In realtà, la recensione era tutt’altro che casuale, dal momento che Montale vi esprime un’impressione che è invece una verità critica molto impegnativa e presàga di futuro. Infatti, non c’è dubbio che nelle Storie dei poveri amanti a colpire è d’acchito la grande libertà metrica dei testi che lo plasmano. Composizioni in quartine di regolari settenari, contraddistinte da un’equiparazione sistematica – e già in sé piuttosto originale – di rime e assonanze, si alternano a un campione davvero ex lege quale Immagine, nel cui contesto le prevedibili quartine alternano tri- e quadrisillabi: «Ti consuma / d’amore / quest’aria / vivo cuore…»[1]. Certo, si potrà affermare che ci si trova di fronte a una ripresa esplicita dell’Ungaretti del Porto sepolto, poiché – se saldiamo in orizzontale la quartina in questione – otteniamo un regolare alessandrino, ma resta viva l’impressione di una prosodia sperimentale piuttosto avanzata, in tempi di un ermetismo votato al dominio endecasillabico. Basta pensare, in questa chiave, a un ibrido ancor più azzardato qual è la sequenza di Non piangere, compagno, la quale alterna settenari e ottonari, vale a dire due tipologie di verso prosodicamente “ostili”: «Non piangere, compagno, / se m’hai trovato qui steso. / Vedi, non ho più peso / in me di sangue. Mi lagno…»[2].

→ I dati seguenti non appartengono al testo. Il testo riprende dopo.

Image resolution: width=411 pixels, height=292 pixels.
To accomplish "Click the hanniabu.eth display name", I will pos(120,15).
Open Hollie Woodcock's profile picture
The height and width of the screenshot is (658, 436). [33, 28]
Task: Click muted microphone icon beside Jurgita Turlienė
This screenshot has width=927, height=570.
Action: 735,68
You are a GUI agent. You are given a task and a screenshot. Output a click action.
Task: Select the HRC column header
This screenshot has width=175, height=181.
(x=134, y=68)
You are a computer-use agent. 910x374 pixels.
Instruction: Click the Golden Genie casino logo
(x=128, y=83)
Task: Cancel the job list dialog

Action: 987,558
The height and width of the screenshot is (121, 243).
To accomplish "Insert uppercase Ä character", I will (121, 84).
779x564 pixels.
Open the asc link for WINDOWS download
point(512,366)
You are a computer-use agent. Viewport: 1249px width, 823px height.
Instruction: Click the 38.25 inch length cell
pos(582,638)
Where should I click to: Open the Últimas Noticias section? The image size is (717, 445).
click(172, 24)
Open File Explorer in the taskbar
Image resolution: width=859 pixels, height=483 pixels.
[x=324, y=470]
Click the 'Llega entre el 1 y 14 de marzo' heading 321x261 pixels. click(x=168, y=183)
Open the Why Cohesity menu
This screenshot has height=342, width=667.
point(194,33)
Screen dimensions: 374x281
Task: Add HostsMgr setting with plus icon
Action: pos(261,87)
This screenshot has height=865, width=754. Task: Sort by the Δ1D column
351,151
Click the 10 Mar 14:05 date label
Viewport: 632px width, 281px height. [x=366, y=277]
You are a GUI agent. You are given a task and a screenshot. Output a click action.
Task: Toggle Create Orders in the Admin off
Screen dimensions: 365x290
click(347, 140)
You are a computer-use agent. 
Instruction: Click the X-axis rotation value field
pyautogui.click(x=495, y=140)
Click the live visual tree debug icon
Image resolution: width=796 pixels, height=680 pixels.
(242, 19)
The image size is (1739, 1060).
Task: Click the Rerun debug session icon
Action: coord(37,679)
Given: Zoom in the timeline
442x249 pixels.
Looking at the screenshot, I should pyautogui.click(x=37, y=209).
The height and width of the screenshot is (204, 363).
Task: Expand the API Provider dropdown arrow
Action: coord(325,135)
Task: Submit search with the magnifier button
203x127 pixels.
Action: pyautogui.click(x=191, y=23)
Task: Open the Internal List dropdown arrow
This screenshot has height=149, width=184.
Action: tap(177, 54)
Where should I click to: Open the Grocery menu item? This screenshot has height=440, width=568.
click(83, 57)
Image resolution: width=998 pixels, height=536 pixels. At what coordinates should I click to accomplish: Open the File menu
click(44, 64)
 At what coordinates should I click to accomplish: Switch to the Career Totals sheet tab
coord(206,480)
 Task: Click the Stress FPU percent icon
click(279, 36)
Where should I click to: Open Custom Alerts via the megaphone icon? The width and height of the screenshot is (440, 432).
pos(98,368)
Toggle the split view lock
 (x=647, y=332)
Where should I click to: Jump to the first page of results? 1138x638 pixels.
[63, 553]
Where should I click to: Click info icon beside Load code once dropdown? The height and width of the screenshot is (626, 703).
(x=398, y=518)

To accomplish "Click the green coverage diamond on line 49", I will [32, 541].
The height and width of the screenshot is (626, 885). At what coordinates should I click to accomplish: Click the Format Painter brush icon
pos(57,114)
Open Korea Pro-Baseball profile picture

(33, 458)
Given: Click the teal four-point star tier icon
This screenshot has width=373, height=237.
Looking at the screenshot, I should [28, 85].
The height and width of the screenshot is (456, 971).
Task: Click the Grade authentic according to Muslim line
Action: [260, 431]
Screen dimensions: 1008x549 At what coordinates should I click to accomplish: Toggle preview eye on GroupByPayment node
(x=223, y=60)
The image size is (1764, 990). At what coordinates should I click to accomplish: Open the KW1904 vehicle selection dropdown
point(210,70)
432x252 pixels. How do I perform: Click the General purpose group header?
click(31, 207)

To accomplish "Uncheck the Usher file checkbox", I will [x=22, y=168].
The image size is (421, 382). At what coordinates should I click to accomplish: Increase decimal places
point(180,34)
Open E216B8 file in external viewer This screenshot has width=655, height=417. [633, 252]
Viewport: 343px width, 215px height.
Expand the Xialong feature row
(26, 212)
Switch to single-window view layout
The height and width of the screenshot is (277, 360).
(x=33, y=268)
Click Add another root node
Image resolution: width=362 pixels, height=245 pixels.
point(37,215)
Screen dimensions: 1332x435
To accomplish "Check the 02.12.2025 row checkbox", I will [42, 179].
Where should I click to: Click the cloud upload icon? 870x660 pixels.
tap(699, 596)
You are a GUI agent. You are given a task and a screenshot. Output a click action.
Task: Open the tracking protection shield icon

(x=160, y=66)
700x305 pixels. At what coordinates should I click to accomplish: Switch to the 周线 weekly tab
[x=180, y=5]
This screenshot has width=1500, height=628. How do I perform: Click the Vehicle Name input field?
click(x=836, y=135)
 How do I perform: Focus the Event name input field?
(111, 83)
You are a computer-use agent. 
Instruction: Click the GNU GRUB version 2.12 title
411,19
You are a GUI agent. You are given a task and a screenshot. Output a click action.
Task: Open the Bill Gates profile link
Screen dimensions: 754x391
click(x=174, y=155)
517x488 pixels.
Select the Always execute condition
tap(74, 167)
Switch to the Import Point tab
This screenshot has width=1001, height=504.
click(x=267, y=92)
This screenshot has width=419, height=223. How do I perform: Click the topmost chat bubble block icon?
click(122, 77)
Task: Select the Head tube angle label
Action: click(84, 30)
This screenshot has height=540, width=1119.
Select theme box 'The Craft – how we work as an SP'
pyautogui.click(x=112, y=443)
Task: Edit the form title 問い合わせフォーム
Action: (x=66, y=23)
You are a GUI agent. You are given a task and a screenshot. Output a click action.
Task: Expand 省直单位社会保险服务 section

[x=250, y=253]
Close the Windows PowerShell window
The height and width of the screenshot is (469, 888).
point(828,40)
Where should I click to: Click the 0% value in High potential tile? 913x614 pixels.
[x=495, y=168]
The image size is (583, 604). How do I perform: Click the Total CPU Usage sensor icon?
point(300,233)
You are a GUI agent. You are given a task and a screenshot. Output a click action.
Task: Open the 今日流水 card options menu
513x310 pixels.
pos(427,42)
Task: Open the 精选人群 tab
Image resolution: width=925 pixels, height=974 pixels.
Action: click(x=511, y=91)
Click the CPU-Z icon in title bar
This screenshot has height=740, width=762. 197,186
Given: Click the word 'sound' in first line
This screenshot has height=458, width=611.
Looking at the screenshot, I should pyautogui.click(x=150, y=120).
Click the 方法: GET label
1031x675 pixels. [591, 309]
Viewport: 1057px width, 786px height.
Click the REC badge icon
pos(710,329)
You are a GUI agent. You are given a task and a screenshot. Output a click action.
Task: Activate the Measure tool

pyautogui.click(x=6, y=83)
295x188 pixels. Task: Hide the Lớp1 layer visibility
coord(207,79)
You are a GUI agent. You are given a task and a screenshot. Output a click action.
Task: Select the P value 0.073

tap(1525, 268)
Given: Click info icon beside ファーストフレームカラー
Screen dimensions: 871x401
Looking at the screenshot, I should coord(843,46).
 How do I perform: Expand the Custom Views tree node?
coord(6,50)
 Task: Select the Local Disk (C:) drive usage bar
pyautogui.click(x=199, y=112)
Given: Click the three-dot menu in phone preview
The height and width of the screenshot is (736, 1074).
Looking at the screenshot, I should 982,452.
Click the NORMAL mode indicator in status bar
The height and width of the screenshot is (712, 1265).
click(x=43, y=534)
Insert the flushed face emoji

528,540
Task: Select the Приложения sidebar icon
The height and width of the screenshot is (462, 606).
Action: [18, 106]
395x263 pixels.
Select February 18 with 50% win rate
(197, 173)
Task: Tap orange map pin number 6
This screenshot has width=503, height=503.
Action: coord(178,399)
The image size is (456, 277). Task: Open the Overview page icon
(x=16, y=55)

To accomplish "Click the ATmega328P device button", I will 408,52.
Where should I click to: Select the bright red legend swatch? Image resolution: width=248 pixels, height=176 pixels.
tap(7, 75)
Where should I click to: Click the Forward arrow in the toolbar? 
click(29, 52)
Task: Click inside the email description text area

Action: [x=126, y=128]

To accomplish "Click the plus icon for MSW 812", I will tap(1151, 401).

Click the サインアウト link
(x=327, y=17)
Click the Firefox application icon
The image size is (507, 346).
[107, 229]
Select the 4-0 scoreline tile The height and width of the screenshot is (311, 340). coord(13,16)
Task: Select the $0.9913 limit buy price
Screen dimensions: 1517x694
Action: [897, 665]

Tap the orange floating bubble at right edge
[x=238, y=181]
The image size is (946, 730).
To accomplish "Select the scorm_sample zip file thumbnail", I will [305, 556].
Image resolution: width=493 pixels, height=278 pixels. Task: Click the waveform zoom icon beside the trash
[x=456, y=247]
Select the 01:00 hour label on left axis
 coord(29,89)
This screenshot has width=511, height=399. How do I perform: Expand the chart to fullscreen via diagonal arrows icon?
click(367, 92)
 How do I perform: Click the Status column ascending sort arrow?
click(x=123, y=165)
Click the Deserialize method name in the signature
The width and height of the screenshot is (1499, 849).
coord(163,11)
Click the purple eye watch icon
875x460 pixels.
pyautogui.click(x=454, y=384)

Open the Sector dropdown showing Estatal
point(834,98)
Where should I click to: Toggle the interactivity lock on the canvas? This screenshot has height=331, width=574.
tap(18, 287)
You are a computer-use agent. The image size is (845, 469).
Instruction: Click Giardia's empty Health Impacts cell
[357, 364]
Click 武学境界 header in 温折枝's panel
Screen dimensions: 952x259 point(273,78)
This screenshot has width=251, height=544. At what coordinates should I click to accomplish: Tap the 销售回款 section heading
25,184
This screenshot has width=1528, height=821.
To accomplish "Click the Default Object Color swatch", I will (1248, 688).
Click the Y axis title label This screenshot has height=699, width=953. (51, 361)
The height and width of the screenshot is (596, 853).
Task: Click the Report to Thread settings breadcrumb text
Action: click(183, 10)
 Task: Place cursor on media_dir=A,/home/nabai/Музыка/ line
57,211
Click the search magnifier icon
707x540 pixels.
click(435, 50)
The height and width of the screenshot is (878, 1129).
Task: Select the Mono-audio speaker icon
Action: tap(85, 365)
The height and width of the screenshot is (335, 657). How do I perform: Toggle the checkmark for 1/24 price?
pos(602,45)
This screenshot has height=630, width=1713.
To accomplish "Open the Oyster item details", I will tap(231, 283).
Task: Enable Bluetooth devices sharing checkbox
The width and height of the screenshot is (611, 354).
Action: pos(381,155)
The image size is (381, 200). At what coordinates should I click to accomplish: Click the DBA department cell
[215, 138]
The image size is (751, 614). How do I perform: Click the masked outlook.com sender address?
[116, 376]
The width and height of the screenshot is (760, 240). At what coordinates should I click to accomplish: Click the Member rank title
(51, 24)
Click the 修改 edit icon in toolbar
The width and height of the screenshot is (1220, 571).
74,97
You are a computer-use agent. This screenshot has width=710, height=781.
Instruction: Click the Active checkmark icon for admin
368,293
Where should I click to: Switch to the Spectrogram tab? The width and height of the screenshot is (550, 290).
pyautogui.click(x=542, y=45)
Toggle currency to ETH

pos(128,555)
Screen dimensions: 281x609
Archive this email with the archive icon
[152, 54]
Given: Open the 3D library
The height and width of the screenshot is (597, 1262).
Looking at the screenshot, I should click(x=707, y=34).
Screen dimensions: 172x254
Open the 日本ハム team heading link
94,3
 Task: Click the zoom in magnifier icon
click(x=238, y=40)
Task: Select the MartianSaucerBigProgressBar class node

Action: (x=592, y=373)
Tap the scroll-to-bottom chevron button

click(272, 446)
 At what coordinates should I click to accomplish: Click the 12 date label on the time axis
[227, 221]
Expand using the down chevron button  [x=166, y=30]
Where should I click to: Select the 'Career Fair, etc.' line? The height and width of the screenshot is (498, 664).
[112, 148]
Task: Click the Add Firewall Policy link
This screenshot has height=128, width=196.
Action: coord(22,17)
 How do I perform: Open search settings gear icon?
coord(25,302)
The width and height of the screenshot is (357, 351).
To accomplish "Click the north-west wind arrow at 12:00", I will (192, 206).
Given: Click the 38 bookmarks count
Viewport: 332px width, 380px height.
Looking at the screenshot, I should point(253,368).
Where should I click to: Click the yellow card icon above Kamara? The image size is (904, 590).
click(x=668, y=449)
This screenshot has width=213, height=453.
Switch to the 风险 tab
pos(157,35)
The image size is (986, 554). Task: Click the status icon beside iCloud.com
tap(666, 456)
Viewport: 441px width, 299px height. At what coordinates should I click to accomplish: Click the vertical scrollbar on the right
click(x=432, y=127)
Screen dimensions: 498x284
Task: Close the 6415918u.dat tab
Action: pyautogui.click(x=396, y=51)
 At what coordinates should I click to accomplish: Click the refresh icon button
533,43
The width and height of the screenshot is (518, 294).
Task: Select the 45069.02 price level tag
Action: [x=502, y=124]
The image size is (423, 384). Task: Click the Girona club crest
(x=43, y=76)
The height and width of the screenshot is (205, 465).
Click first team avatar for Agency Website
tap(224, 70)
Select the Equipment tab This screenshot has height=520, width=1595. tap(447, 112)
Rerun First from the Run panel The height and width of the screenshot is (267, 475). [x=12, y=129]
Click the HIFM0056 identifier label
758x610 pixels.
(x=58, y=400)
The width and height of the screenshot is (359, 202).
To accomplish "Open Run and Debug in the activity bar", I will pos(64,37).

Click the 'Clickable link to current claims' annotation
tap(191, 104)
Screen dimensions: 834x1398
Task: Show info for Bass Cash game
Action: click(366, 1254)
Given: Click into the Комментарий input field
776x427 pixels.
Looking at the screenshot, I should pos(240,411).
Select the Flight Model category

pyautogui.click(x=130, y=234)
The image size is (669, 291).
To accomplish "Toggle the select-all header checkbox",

Non sarebbe difficile attribuire una simile instabilità metrica al processo di apprendistato di un esordiente compreso fra i ventitré e i trent’anni, non intervenisse un altro fattore di evidente sottrazione all’archetipo dell’endecasillabo (si pensi all’andare e venire, fra regola e sua violazione, dei Girasoli), riconoscibile nella maggioranza quantitativa di testi in versi lunghi, estranei alle metriche di derivazione romanza, spesso suddivisi pure loro in quartine. Non deve perciò stupire che nella sua proto-recensione sul “Mondo”, Montale insista proprio sull’aspetto metrico, dopo aver certificato che nel Bassani meno che trentenne si avverte «un temperamento di scrittore aperto a molte vie, [mentre] il prosatore si avverte anche nel tessuto del verso che rifugge da ogni astrazione sonora e si vale di un linguaggio ch’è realistico ma non contraddice mai alle possibilità tonali della lirica». E subito conclude che «Giorgio Bassani si rivela in perfetto possesso di un istrumento ch’egli non ha inventato, ma che si dimostra congeniale alle sue possibilità; ha sapienza di cesure, di false rime e di assonanze; sa sempre come sollevare dal livello della piatta prosa la cadenza più stanza e pericolante”, dal momento che possiede una calibrata «scienza delle intonazioni basse, quando gli avviene di servirsene per darci motivi e quadri della sua campagna ferrarese…».[3]
Il dopo è relativo invece all’effettivo debutto di Bassani nella collana mondadoriana dello “Specchio”, che sarebbe giunto a compimento due anni dopo la lettera di Montale pubblicata qui, vale a dire nel dicembre 1951. Intitolato Un’altra libertà, suddiviso in due sole sezioni (Te lucis ante, dedicata a Dinda e Niccolò Gallo; e In profondo, dedicata invece a Marguerite Caetani) e composto di poesie scritte fra il ’46 e il ’51, il volume passa oltre le Storie dei poveri amanti ma non si avvale di alcun intervento critico di Eugenio Montale (Mondadori forse non aveva accettato la richiesta di diecimila lire per la prefazione, annunciata da Montale nella lettera?), introduzione o bandella che sia. Ciò non inficia però l’interesse autentico di Montale per il profilo inventivo di colui che qualche decennio dopo avrebbe firmato quel capolavoro che è Il romanzo di Ferrara.
[1] Giorgio Bassani, Poesie complete, a cura di A. Dolfi, premessa di P. Bassani, Feltrinelli, Milano 2021, p. 71.
[2] Ibid., p. 86.
[3] Eugenio Montale, Il secondo mestiere, Meridiani Mondadori, t. I, Milano 1996, pp. 634-39. Qui p. 638.